In November, the administration released a new VEP charter that outlines how the administration weighs the cybersecurity need to disclose vulnerabilities against the equities of law enforcement and intelligence agencies who seek to exploit these vulnerabilities. The bill passed by the House today would require that within eight months, the Department of Homeland Security provide an unclassified report to Congress describing the policies and procedures adopted under this process and outlining instances in which the government disclosed vulnerabilities to enable vendors to repair them.

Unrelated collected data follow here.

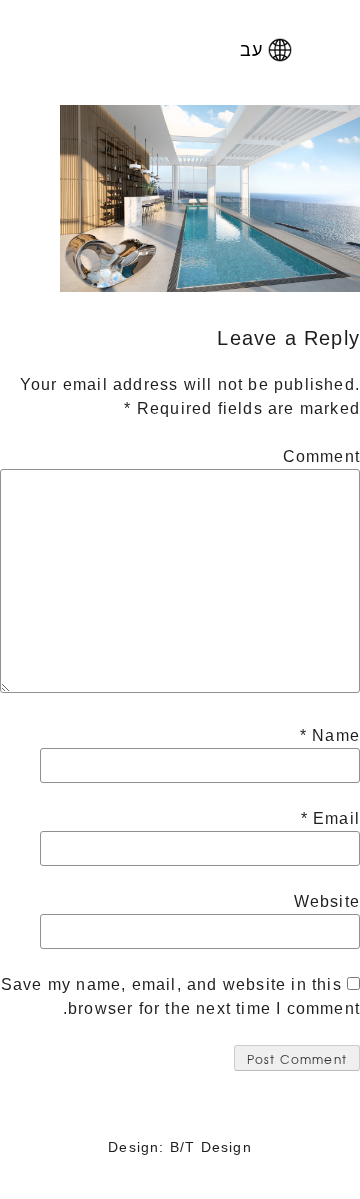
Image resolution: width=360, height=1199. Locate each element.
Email (330, 818)
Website (327, 901)
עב (251, 48)
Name (330, 735)
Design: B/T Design (180, 1147)
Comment (321, 456)
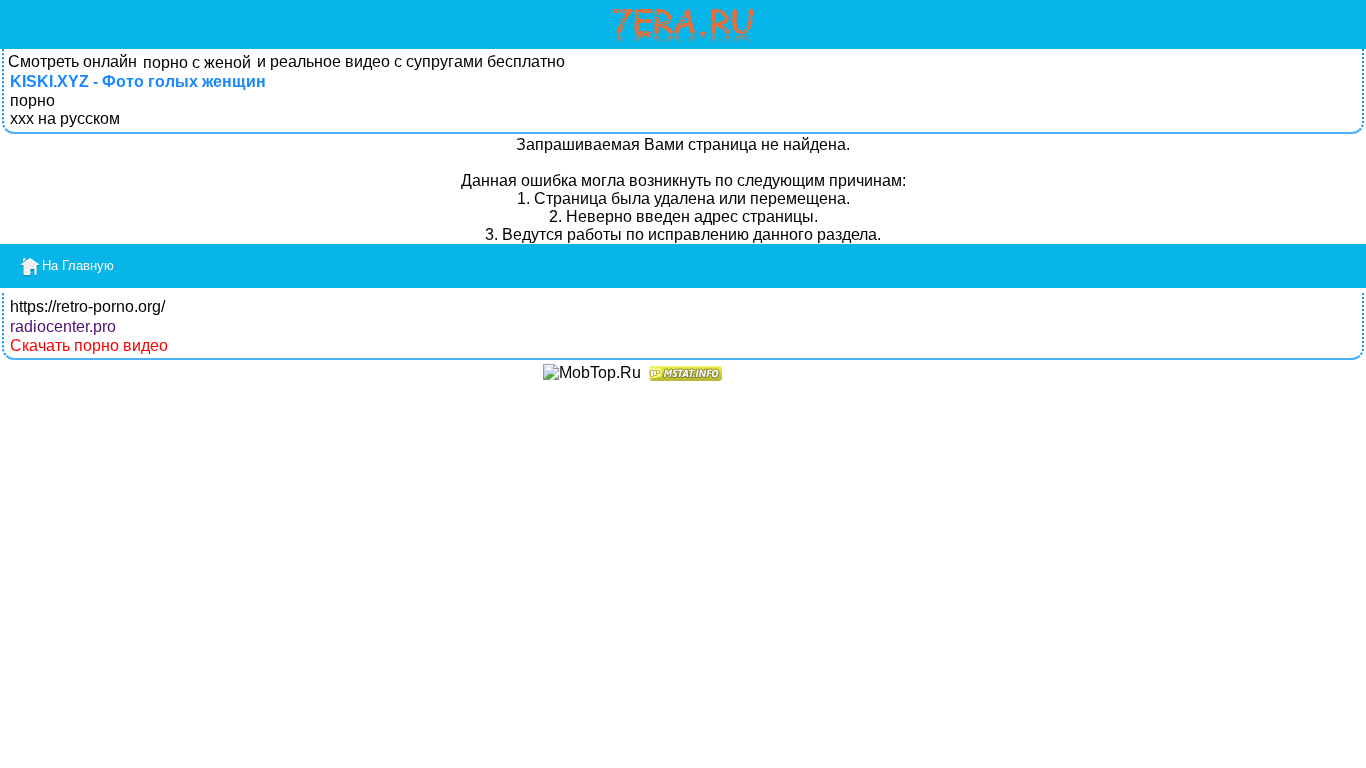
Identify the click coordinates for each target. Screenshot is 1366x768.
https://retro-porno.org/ (87, 306)
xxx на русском (65, 118)
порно (32, 100)
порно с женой (197, 62)
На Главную (78, 265)
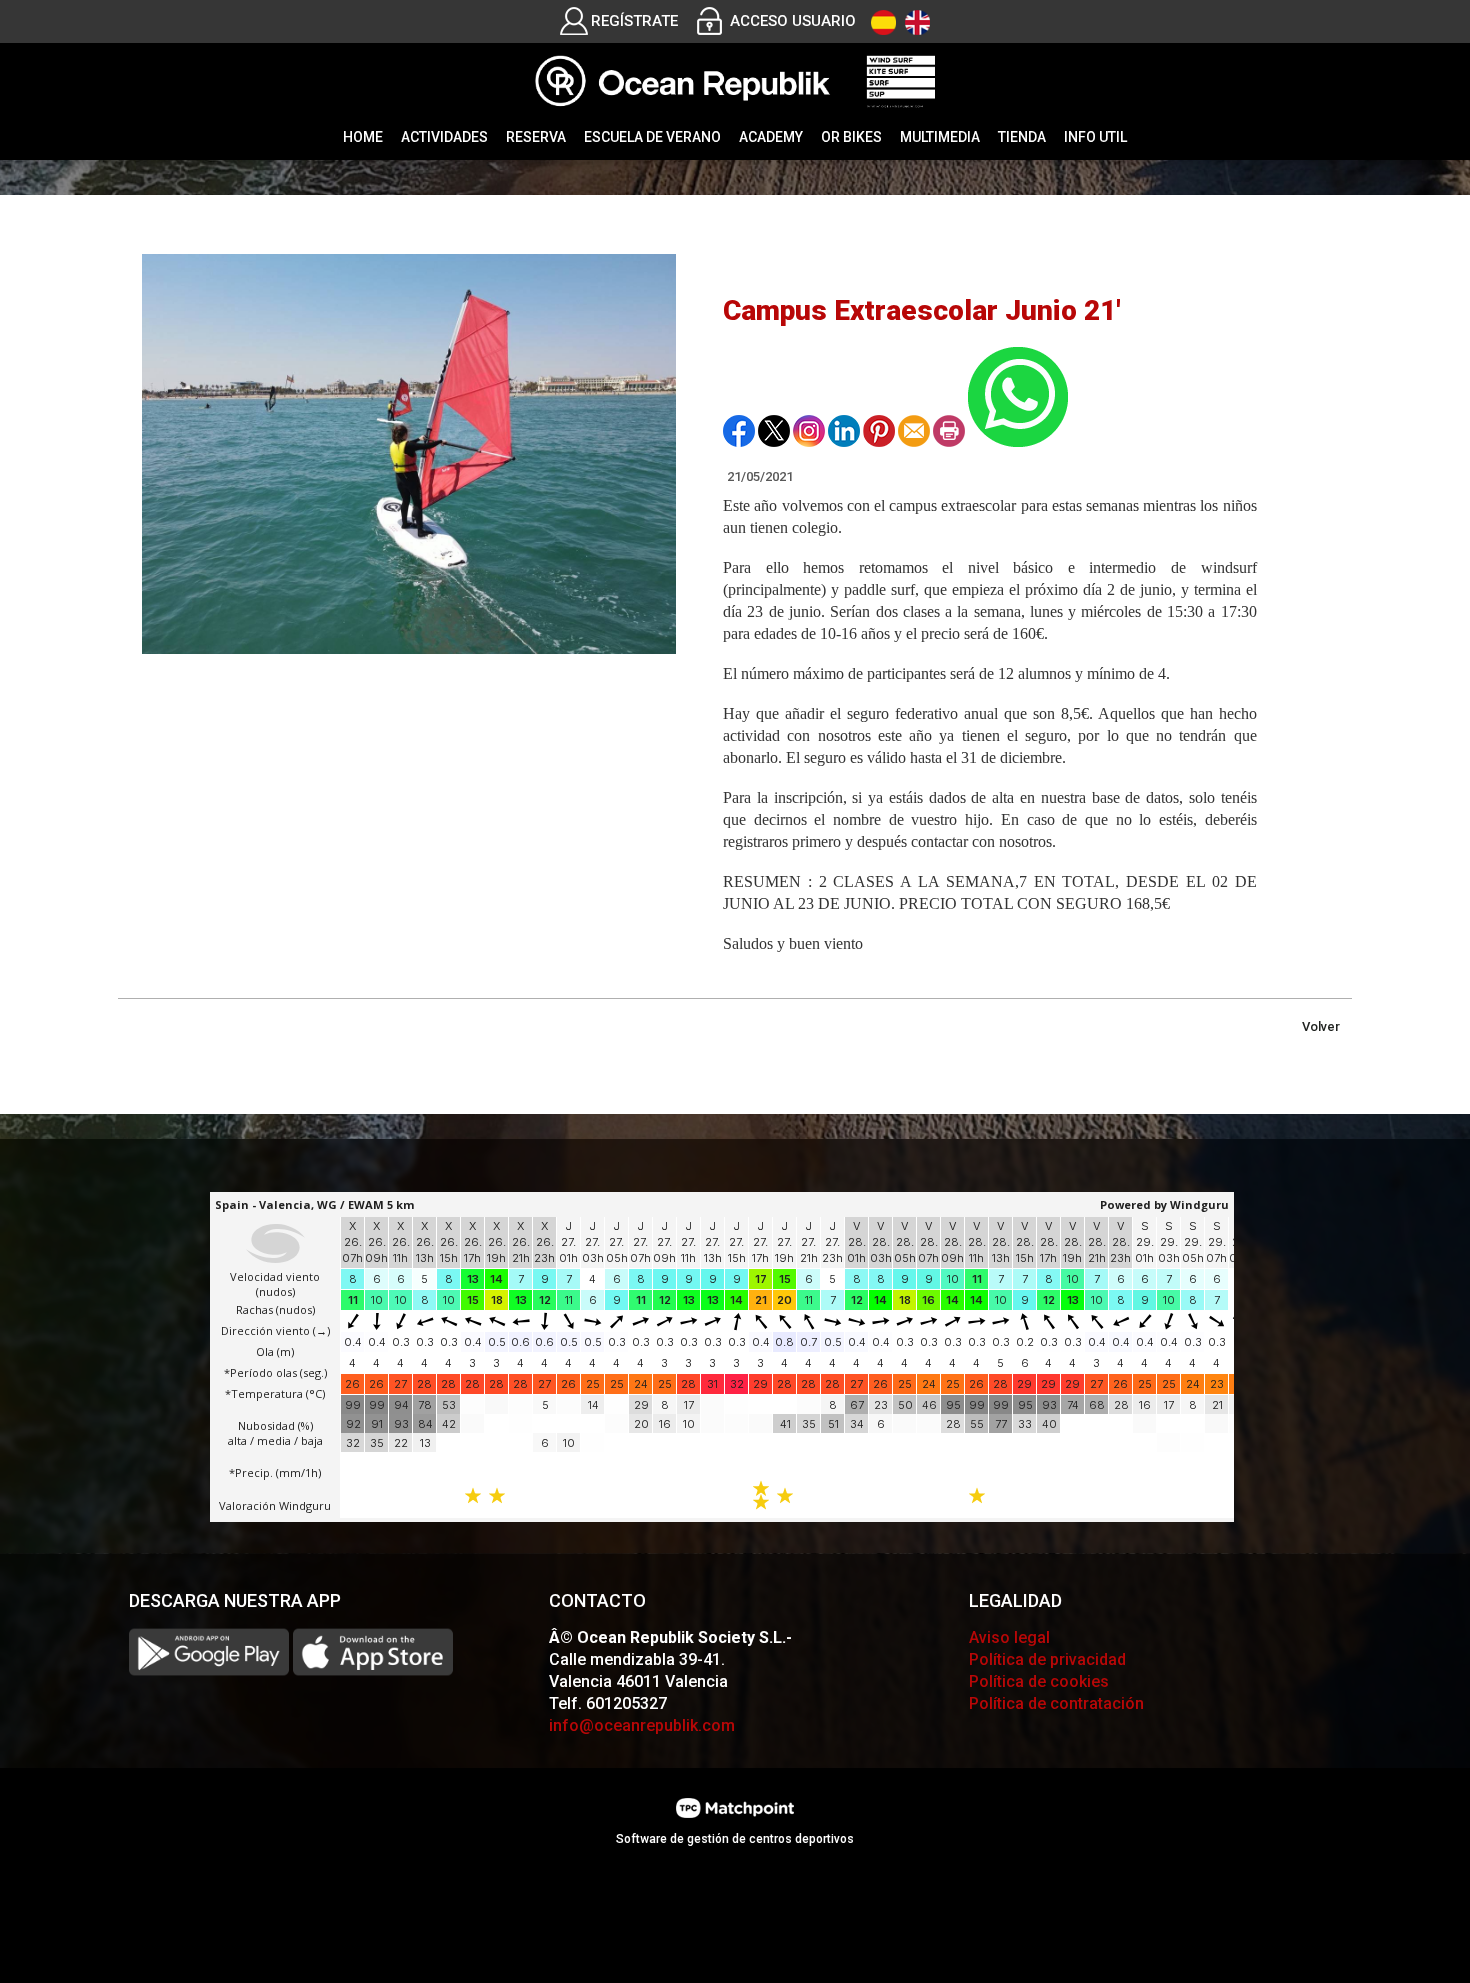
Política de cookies (1039, 1681)
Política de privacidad (1047, 1659)
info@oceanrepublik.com (642, 1725)
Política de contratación (1056, 1703)
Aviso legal (1009, 1637)
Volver (1321, 1026)
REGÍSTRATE (634, 21)
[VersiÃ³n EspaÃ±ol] (883, 22)
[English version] (917, 22)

The following statement can be attributed to Andi Wilson, policy analyst at New America’s Open Technology Institute:
Today’s House vote is a step forward toward enabling the public to assess how the administration is actually deciding when to disclose cyber vulnerabilities. Creating a requirement in law for unclassified reporting on the Vulnerabilities Equities Process is a key part of much-needed reform. The administration’s Charter for the VEP is policy, not law, and unless the government is legally required to report to Congress, then we have no way to trust that the VEP is functioning as we have been told it should. This bill provides welcome transparency and we urge Congress to enact further reforms of the process by which the government reviews and discloses dangerous cybersecurity vulnerabilities.